Provided entries Block Start
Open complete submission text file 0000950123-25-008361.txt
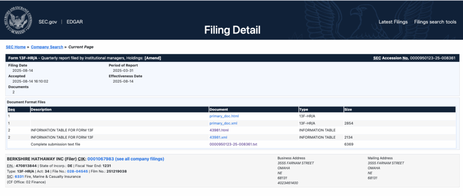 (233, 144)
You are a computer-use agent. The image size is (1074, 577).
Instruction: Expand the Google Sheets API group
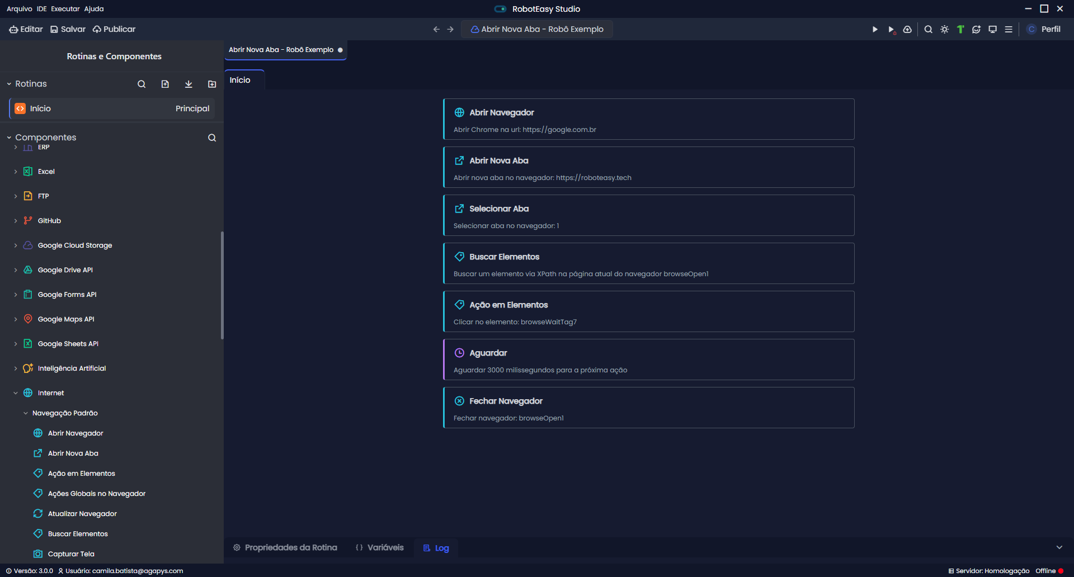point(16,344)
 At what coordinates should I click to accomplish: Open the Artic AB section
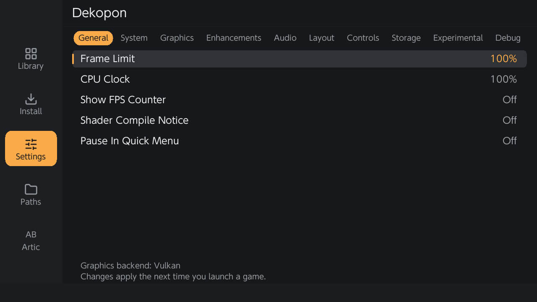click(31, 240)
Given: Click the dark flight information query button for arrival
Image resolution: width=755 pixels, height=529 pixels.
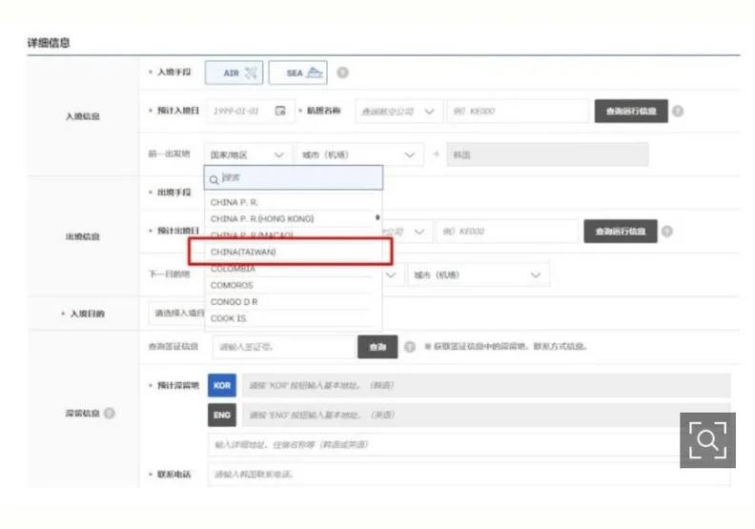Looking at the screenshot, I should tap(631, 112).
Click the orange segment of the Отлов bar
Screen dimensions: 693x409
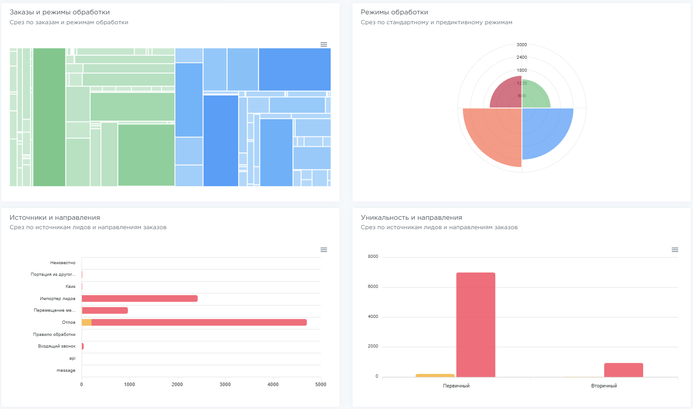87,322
Provided entries Block End
Provided entries Block Start
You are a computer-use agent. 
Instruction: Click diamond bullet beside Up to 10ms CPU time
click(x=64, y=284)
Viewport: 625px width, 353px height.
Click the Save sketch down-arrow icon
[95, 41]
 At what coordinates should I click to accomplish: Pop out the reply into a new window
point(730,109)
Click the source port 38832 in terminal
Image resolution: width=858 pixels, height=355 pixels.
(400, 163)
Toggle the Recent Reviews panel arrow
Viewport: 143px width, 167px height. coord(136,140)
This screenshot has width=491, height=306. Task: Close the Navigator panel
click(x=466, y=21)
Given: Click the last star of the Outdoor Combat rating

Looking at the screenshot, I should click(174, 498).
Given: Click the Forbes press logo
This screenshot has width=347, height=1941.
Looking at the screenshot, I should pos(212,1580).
Provided entries Block End
Provided entries Block Start
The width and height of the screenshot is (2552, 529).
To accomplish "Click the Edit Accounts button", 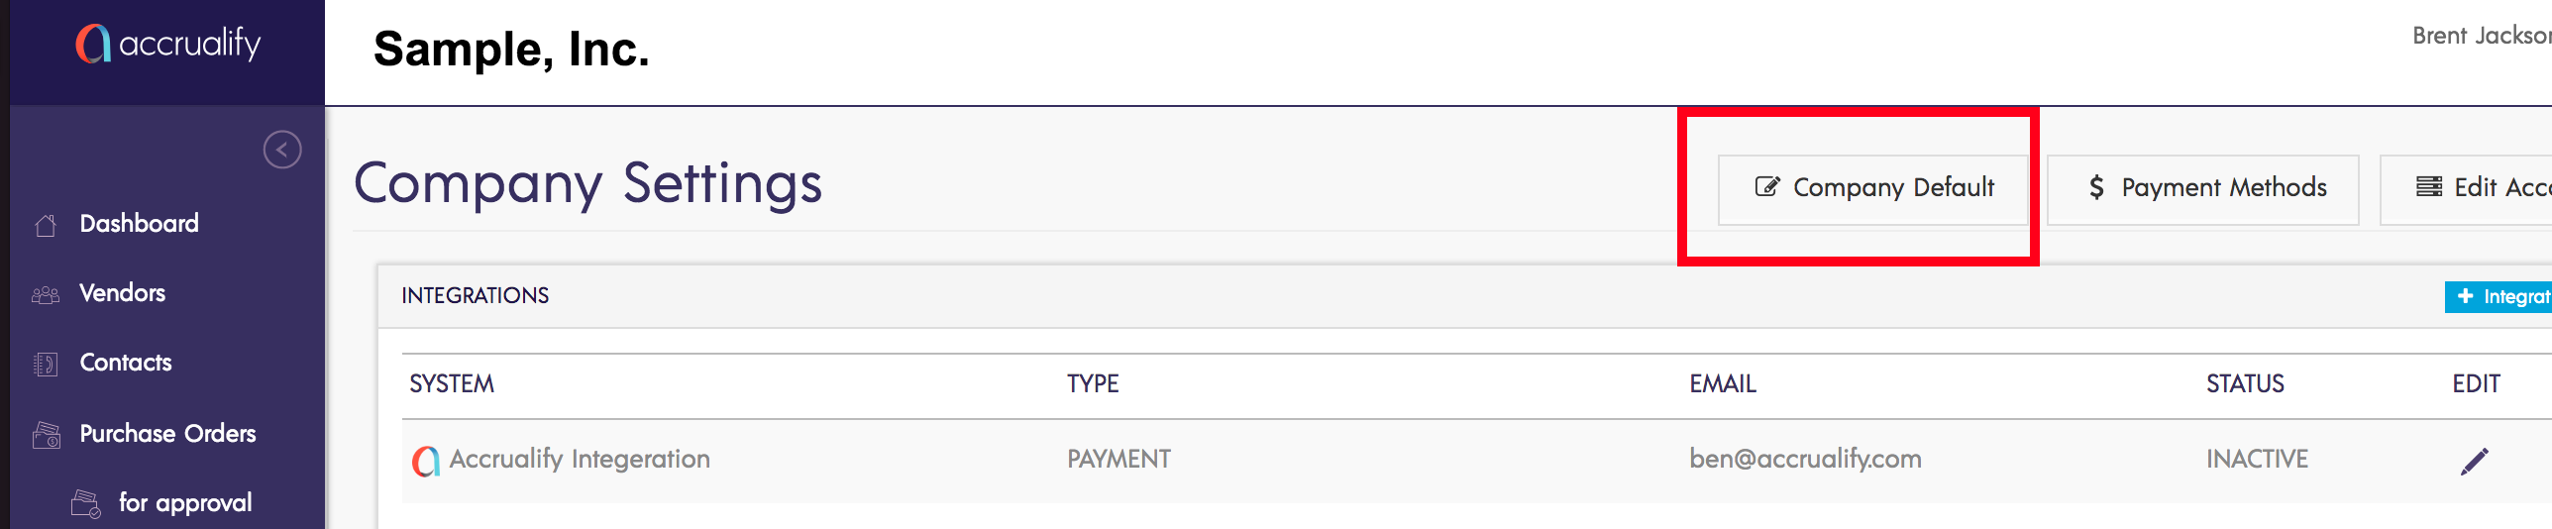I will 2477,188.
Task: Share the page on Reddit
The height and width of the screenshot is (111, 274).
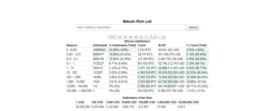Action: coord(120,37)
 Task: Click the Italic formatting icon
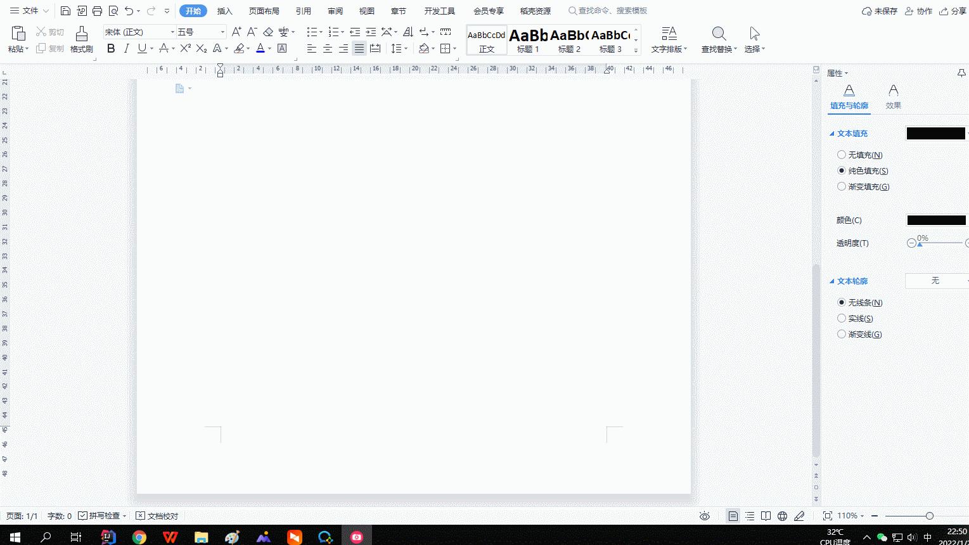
Provided entries Block End
> **Task directions**
Starting at the line above that has "The height and" and ending at the line that has "Task: Click the Italic formatting icon", copy each line exactly, leaving the pictures out and adding nothing.

> **Completed task**
The height and width of the screenshot is (111, 274).
Action: coord(120,37)
 Task: Click the Italic formatting icon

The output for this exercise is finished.